Psychedelic lights steal the rock show at art gallery

Exquisite Corps and a liquid light show, compliments of Mad Alchemy, sans audience.

Exquisite Corps and a liquid light show, compliments of Mad Alchemy, sans audience.

Photo by Howard Hardee

Exquisite Corps, Lantz Laswell and the Vibe Tribe, Father Howl and Mad Alchemy at the 1078 Gallery, Saturday, Sept. 6.

The back wall of the 1078 Gallery was, for an evening, awash with the colors of a dying star going supernova, but hardly anyone showed up to gaze upon them.

So it was the night of Saturday, Sept. 6, during a rock showcase featuring Father Howl and Lantz Laswell and the Vibe Tribe of the Bay Area, and headliners Exquisite Corps out of Sacramento. I did a head-count of the audience upon arrival; there were 14 people, including band members awaiting their turn on stage.

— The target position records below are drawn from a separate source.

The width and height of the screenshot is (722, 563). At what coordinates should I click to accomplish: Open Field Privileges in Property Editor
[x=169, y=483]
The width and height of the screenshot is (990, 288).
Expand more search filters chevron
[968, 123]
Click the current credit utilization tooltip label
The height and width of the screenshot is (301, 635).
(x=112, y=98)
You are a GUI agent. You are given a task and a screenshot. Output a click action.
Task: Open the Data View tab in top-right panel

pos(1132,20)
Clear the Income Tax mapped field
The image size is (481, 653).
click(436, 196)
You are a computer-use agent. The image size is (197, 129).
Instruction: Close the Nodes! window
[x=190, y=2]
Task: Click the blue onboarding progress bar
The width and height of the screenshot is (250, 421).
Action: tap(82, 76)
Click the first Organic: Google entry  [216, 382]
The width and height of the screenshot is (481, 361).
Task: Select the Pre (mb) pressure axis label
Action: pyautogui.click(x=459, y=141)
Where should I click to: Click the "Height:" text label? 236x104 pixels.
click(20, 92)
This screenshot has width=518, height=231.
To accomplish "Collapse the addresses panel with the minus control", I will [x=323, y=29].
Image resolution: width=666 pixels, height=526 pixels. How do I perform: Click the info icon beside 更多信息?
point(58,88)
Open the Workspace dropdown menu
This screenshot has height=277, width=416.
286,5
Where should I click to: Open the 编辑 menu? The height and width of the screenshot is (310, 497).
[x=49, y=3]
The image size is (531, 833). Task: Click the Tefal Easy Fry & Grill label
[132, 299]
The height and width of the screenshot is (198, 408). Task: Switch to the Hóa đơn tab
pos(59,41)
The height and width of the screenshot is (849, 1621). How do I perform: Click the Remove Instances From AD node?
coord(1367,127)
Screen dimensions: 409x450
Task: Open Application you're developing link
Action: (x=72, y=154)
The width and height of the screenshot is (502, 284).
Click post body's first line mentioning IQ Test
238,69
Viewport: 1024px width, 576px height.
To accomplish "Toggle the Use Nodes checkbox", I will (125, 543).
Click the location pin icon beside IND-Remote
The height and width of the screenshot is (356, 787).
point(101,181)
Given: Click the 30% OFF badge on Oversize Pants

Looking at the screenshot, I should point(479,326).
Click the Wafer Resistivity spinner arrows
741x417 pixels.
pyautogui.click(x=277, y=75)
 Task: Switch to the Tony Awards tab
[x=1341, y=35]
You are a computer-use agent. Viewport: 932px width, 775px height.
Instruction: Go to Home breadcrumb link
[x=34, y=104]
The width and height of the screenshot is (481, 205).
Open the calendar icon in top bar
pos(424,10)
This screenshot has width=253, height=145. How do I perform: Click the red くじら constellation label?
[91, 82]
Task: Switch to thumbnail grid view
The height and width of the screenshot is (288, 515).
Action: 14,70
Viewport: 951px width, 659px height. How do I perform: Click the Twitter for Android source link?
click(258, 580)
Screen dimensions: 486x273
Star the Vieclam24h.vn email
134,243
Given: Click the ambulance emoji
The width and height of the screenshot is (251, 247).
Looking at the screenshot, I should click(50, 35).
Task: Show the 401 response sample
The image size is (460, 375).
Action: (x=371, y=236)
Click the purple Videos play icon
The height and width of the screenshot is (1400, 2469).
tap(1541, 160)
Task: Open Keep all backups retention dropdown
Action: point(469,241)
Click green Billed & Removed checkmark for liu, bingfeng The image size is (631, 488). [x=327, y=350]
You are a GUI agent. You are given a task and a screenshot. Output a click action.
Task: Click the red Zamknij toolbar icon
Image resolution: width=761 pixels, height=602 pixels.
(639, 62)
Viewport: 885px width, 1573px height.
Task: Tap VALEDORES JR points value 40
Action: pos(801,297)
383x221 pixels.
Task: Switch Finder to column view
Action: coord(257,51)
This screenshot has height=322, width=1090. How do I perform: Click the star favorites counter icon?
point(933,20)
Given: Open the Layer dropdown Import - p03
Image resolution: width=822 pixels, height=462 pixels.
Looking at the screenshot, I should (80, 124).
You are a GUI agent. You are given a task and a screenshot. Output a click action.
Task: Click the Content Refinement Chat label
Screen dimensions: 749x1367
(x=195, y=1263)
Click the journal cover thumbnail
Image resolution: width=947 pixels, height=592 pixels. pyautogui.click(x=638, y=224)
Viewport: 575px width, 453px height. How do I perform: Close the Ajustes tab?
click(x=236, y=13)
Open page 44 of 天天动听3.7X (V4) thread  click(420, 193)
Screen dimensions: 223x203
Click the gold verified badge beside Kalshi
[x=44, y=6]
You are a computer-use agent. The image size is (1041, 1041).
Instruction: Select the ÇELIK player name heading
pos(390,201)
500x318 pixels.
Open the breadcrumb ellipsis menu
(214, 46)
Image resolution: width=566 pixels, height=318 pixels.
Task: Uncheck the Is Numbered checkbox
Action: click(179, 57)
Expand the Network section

To be sure, plenty of bands, both touring and local, have played in Chico to practically no one. That’s nothing new. What made the poor turnout tragic was the dazzling visual component, something uniquely of the moment, which mostly went unappreciated.

Behind all the pretty colors was Mad Alchemy—two hippie dudes manipulating oil, water and ink between transparent dinner plates over two projectors. The bubbles trapped between the glass and constantly changing color concoctions, in addition to the movement of the plates themselves, made for a real-time, old-school psychedelic light show projected behind each band.

That atmosphere was particularly well-suited to the first act, Father Howl, a three-piece instrumental rock outfit from San Francisco that’s equal parts Tool and Explosions in the Sky. For instance, I arrived while they were playing “Ursa Major,” an ambient creeper that abruptly became a prog-metal thrash. Later in their set, it was more progressive rock, but with a groove—like King Crimson if they were any fun at all. Then they delved into pensive trip-hop beats, all deep bass swells and dissonant guitar chords. In other words, Father Howl was all over the place, and I loved it.

Frontman Aaron Guadamuz apologized on behalf of the three-piece for being “rough around the edges,” explaining it had been a long day on the road after playing Olympia, Wash., the previous night. There were several bum notes, but during the performance of such ambitious music, little mistakes didn’t subtract much from the experience. The compositions themselves were impressive enough.

Next up was Lantz Laswell and the Vibe Tribe, a group of fantastic musicians that bored me to death with a series of predictable pop numbers, though they did deliver an interesting electro-cover of The White Stripes’ “Seven Nation Army.” Watching Laswell adjust his microphone stand during another song without missing a beat was, for me, the most entertaining part of their set.

Then there was Exquisite Corps. The group got its start playing orchestral chamber pop, but has just recently gotten heavier, trading strings for distorted guitar on its new album, Vignettes. Frontman Bryan Valenzuela has charisma to spare and played like hell, putting visible effort into songs like the anthemic “Caught in a Wave.”

But performing almost exclusively for other musicians on the bill must have been discouraging. At one point, Valenzuela told the sparse audience, “I wish those people outside would come inside.”

In between sets, I introduced myself to one of the performance artists, Lance Gordon, who explained that he had learned the “analog liquid lightshow” technique during the heyday of the psychedelic rock movement, splashing the walls of San Francisco’s ballrooms with wild color in the early 1970s. Now, Mad Alchemy tours with North State bands, including Exquisite Corps.

Looking around the mostly empty gallery, I quipped to Gordon that Chico’s music and art aficionados should have made a stronger showing. He scoffed.

“You think? That happens in these college towns, man,” he said. “People just don’t come out for shows anymore. It’s a bummer—we had some really special colors tonight.”